The Washington Suburban Sanitary Commission has proposed up to a 9% water increase for next year — the highest rate hike in nearly a decade.

Some county officials, however, said the proposed maximum increase is too high and planned on voting for a lower increase.

Both Montgomery and Prince George’s counties are served by WSSC. The law says that if they disagree on an increase, whatever WSSC has proposed will take effect.

The Prince George’s County Council had a briefing on the proposed rate increase on Thursday. Joe Beach, deputy general manager of administration for WSSC, said during that briefing that the proposed increase was high, but necessary, to recoup lost revenue during the coronavirus pandemic and to ensure long-term savings for customers.

“It will be difficult, we realize, in [fiscal year 2023], but we feel it is necessary,” Beach said. 

Prince George’s Council Vice Chair Deni Taveras said she was concerned about the impact such a rate increase would have on those most affected by the coronavirus pandemic, including low-income seniors.


Montgomery County Executive Marc Elrich said in an interview that the proposed increase is too high, and that he and his staff would recommend a lower increase. Elrich added he would like to agree with what Prince George’s County decides — the counties have mostly agreed in recent years. 

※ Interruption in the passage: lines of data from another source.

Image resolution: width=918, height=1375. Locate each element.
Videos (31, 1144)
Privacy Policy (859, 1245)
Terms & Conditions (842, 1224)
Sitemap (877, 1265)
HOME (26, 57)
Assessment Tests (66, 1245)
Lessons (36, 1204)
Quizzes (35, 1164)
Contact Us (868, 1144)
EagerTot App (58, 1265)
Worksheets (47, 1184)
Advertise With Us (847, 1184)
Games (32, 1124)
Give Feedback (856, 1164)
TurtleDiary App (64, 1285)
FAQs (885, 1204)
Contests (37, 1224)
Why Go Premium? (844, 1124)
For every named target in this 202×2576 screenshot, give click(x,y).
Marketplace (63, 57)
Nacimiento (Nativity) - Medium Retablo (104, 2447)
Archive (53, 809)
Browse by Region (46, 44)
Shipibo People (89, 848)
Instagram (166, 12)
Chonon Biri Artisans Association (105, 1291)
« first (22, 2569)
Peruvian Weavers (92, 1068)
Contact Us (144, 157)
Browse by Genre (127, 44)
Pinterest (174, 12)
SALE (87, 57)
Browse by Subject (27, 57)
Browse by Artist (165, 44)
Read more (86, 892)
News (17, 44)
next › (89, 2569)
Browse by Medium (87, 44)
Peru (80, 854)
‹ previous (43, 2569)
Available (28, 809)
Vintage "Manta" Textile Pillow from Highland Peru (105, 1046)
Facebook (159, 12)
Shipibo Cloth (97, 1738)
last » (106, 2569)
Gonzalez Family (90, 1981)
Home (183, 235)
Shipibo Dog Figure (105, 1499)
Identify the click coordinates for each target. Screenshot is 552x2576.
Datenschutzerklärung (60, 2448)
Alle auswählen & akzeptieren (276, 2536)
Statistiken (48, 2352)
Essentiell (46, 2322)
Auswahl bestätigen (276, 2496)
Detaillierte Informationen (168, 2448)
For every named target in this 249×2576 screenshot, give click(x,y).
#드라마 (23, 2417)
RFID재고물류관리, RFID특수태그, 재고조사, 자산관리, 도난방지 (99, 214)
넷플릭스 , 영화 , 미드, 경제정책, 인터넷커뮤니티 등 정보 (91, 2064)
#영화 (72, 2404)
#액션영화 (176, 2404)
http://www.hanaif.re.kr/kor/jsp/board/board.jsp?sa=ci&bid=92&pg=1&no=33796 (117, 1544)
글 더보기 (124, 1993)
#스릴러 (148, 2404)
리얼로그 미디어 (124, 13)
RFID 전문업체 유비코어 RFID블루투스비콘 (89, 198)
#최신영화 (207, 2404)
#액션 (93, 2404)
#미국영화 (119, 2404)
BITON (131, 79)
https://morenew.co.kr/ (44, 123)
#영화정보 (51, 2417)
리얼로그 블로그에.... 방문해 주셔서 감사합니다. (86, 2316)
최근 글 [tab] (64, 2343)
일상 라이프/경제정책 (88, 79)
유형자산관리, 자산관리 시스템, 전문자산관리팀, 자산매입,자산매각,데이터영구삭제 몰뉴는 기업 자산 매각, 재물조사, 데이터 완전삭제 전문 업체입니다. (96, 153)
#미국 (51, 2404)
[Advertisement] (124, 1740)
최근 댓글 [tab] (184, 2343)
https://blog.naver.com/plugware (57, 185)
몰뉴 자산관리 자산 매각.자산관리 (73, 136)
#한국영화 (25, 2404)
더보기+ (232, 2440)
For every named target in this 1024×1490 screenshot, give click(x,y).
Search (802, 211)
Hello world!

“We try to align ourselves with PG County, which has an equal vote on this, and if the two of us disagree, then the recommendation is the WSSC would prevail,” Elrich said. “And so I didn’t want to disagree.”

Angela Rouson, a spokeswoman for the Prince George’s County Council, said the proposed rate increase is part of the annual bicounty budget process with Montgomery County, which will be finalized next year. Although the council was briefed Thursday, it took no formal vote on the proposal, Rouson said. 


The Montgomery County Council’s Transportation and Environment Committee was scheduled to hold a briefing on the proposed rate increase on Thursday, but postponed it because it had not received recommendations from Elrich’s office in time to prepare for the meeting.

In an interview, County Council President Tom Hucker, the chair of that committee, called WSSC’s proposal “completely tone deaf.”

“I think in the middle of an historic recession, at a time when we’ve taken pains to lower rent increases, and at a time where our lowest [income] residents have been greatly suffering in their health and financial well-being, a rate increase like that is completely unjustified,” Hucker said.


He said he hasn’t seen enough justification for why WSSC should increase its rates more than around 4% to 5%, as seen in many jurisdictions nationwide. 

The current average quarterly water bill for Montgomery County and Prince George’s counties is $241.04. A 9% increase would raise that to $262.70 — a $21.66 increase. 

Historically, the maximum water rate increases the two counties have approved has been:

  • Fiscal year 2022: 5.9%
  • Fiscal year 2021: 7%. WSSC eventually set a 6% increase.
  • Fiscal year 2020: 5%
  • Fiscal year 2019: The two counties did not agree, with Montgomery County agreeing to the higher maximum increase of 5%. WSSC set the rate at 4.5%
  • Fiscal year 2018: 3.5%

Beach said in an interview Friday that the proposed rate for fiscal year 2023 was set for multiple reasons.

First, WSSC lost about $130 million in revenue during the pandemic due to the impact on its customers.

Second, the pandemic has caused the bond rating agencies in New York City to warn that WSSC is at risk of losing its AAA bond rating, which saves the utility company millions of dollars each fiscal year, Beach said. As jurisdictions like Montgomery County have received state and federal aid due to the coronavirus pandemic, WSSC has received no aid, he said.


“We haven’t received any funding to assist our customers, [and] we have costs like any other business. … We have our employees to pay and our suppliers to pay, and our costs are going up,” Beach said.